Severity Level: High

Incident Overview

1. Root Cause:

  • Triggered by an internal product code change, not a cyberattack or intrusion.
  • The flaw caused unintended cross-account visibility within the Vanta platform.
  • No exploitation or unauthorized access by external threat actors was detected.

2. Scope of Exposure:

  • Vanta supports over 10,000 customers, mainly in regulated industries requiring stringent compliance protocols.
  • The data leak incident impacted ~4% of Vanta’s customer base, translating to several hundred organizations.

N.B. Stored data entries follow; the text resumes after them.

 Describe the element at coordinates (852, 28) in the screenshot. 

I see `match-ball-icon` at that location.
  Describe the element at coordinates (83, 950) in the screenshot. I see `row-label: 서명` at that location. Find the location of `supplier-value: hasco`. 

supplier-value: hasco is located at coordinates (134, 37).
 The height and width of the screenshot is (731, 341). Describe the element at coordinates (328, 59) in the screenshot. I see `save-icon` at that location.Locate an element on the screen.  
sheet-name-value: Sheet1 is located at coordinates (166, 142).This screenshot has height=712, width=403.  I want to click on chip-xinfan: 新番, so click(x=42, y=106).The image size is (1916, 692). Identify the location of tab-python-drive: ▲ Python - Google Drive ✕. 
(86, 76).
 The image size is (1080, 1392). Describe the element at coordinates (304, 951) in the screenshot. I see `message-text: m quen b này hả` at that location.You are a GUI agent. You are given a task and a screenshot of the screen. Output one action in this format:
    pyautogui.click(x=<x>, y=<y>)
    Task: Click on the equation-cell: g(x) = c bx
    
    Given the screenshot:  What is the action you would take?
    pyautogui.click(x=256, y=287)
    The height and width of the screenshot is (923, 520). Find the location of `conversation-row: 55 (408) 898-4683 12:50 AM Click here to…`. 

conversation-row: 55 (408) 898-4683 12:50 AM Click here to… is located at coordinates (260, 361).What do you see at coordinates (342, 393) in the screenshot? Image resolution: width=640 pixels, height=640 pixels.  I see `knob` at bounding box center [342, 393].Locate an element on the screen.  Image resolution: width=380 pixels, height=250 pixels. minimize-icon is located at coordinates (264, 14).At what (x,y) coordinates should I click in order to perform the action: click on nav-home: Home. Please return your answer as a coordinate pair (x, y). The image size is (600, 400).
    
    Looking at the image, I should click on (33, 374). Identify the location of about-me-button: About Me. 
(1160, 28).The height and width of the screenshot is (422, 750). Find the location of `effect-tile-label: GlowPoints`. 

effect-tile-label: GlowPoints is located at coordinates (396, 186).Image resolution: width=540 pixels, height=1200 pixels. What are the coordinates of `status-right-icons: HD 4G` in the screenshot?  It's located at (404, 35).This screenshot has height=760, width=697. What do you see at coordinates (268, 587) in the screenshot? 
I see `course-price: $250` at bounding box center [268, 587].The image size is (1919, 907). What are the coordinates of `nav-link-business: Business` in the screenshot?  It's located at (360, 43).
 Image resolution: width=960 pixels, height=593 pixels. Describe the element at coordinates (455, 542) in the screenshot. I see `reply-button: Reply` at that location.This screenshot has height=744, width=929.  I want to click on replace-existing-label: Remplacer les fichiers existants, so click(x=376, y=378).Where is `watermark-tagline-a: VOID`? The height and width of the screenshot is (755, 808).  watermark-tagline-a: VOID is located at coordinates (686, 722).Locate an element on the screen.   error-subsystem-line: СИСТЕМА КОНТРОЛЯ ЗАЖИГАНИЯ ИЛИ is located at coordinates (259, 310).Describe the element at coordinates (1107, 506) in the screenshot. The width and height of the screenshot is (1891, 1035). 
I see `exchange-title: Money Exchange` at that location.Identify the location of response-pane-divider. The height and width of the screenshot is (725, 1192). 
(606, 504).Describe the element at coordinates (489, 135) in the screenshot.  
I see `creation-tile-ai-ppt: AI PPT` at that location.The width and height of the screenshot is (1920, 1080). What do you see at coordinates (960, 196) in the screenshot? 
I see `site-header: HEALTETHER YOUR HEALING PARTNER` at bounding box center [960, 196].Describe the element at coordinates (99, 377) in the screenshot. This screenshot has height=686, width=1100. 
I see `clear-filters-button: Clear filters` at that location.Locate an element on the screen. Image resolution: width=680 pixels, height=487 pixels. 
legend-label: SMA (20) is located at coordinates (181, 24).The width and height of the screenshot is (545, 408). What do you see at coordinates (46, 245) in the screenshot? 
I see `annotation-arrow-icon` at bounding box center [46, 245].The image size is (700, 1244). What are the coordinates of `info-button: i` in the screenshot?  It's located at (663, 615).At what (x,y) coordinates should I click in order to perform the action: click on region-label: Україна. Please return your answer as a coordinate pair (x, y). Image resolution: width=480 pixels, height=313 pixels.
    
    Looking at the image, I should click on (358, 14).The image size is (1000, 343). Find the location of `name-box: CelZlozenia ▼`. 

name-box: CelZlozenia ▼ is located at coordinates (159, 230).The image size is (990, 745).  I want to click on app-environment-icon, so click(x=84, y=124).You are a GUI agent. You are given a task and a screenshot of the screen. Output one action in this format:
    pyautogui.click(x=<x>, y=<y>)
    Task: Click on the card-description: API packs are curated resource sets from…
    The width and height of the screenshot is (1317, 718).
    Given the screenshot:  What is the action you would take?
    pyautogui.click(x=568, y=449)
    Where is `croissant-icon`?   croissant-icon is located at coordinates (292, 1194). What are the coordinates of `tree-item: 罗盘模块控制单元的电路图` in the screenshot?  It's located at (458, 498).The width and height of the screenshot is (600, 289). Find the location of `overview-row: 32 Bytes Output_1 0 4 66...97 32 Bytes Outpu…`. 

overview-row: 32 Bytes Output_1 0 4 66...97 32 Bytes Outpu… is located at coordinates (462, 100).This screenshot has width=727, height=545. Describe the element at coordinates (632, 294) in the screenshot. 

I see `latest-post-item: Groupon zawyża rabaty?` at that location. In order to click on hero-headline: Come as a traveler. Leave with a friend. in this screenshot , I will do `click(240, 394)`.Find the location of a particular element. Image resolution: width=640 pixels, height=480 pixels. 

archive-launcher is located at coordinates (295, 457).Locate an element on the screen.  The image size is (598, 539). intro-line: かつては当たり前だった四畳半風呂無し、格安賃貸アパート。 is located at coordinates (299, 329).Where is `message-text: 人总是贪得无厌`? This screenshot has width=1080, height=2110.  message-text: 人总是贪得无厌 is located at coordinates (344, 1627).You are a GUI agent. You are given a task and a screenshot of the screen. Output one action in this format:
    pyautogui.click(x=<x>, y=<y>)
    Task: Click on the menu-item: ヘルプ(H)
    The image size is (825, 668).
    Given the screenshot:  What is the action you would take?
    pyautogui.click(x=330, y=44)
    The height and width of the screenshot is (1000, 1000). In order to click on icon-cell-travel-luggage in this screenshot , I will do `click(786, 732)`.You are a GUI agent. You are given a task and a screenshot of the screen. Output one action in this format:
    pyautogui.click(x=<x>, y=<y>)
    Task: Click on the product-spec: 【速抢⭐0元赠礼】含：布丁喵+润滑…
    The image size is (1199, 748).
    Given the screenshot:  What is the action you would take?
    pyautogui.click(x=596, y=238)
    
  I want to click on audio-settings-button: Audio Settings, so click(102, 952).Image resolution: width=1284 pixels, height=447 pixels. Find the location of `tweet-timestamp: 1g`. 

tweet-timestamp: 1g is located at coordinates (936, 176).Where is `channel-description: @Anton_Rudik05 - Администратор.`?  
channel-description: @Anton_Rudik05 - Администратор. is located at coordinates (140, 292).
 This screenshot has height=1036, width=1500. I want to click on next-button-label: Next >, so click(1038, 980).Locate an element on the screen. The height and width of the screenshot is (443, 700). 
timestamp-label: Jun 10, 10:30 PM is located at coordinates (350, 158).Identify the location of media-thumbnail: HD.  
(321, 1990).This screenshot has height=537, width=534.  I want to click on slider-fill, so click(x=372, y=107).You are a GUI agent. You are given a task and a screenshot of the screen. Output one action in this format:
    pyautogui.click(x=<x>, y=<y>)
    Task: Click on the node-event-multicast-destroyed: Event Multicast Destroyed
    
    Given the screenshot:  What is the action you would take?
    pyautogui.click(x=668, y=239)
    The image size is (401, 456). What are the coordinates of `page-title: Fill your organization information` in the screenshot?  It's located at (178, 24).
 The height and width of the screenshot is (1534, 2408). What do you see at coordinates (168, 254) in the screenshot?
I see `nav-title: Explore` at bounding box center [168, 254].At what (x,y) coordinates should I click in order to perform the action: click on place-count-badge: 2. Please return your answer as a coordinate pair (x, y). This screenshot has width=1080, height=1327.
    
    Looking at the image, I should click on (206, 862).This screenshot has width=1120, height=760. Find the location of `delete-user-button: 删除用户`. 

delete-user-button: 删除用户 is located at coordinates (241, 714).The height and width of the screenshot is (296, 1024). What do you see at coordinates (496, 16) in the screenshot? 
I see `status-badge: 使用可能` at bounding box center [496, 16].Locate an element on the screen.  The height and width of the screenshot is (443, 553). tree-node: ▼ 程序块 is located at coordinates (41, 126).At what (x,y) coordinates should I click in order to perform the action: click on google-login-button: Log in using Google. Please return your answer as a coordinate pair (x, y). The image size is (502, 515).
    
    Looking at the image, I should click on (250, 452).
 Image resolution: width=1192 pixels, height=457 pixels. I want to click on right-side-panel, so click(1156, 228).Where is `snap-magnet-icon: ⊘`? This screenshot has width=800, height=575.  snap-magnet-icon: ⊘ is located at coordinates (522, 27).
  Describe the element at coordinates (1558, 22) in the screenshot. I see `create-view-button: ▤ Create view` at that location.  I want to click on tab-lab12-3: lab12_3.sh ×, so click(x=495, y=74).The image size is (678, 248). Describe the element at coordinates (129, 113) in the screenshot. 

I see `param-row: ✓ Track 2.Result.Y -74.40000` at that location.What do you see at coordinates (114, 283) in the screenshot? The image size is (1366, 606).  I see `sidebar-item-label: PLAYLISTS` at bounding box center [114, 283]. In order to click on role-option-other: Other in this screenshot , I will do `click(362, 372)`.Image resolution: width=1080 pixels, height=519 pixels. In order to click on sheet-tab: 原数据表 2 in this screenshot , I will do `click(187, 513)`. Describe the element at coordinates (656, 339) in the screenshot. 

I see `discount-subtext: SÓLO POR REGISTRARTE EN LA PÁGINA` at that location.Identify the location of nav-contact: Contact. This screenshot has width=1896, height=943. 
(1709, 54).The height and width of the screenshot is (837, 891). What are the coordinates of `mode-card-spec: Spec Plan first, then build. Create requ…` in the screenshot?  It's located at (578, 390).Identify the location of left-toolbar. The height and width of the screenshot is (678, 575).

3. Nature of Data Exposed:

  • Employee names
  • Employee roles
  • Tool configuration data, including indicators of multi-factor authentication (MFA) setup
  • No confirmation on whether sensitive identifiers (e.g., passwords, tokens, or credentials) were included.
  • Vanta has not disclosed if Vanta employee data was part of the exposure.

4. Exposure Vector:

  • Affected approximately 20% of third-party integrations used by Vanta customers.
  • Data from those integrations became visible to other customers’ instances under certain conditions.
  • Example provided: Employee account data from one customer instance was pulled into another customer’s environment.

5. Detection & Response:

  • The issue was first identified on May 26, 2025, through internal monitoring or customer feedback (exact method not disclosed).
  • Vanta initiated a remediation process immediately and completed it by June 4, 2025.
  • All affected customers were individually notified, according to Vanta.

6. Company Statement:

  • Public response was issued by Jeremy Epling, Vanta’s Chief Product Officer.
  • Statement acknowledged the exposure, emphasized remediation, and reassured no external compromise.
  • A Vanta spokesperson declined to specify the types of customers or data categories involved
  • No public disclosure of customer identities or a breach notification on regulatory portals (as of now).

Lessons Learned

  • Even seemingly internal or minor code changes can lead to systemic security exposures if not subjected to rigorous testing.
  • Logical separation between customer environments failed, leading to data cross-contamination.
  • The issue was identified internally or reported by customers, indicating a gap in proactive anomaly detection.

Recommendations:

  1. Enforce strict data segregation checks in all code changes before production deployment.
  2. Implement continuous monitoring for cross-tenant data access anomalies.
  3. Conduct regular security audits of third-party integrations and connectors.
  4. Apply role-based access controls and validate permissions across customer environments.
  5. Notify affected users promptly and provide impact analysis with actionable next steps.
  6. Incorporate tenant isolation tests into your CI/CD pipelines and QA processes.
  7. Maintain least privilege access for third-party connectors, implement per-integration security reviews, and isolate third-party data handling from core user data paths.
  8. Develop a well-rehearsed incident response plan with clear customer notification processes, data classification impact analysis, and regulatory compliance workflows.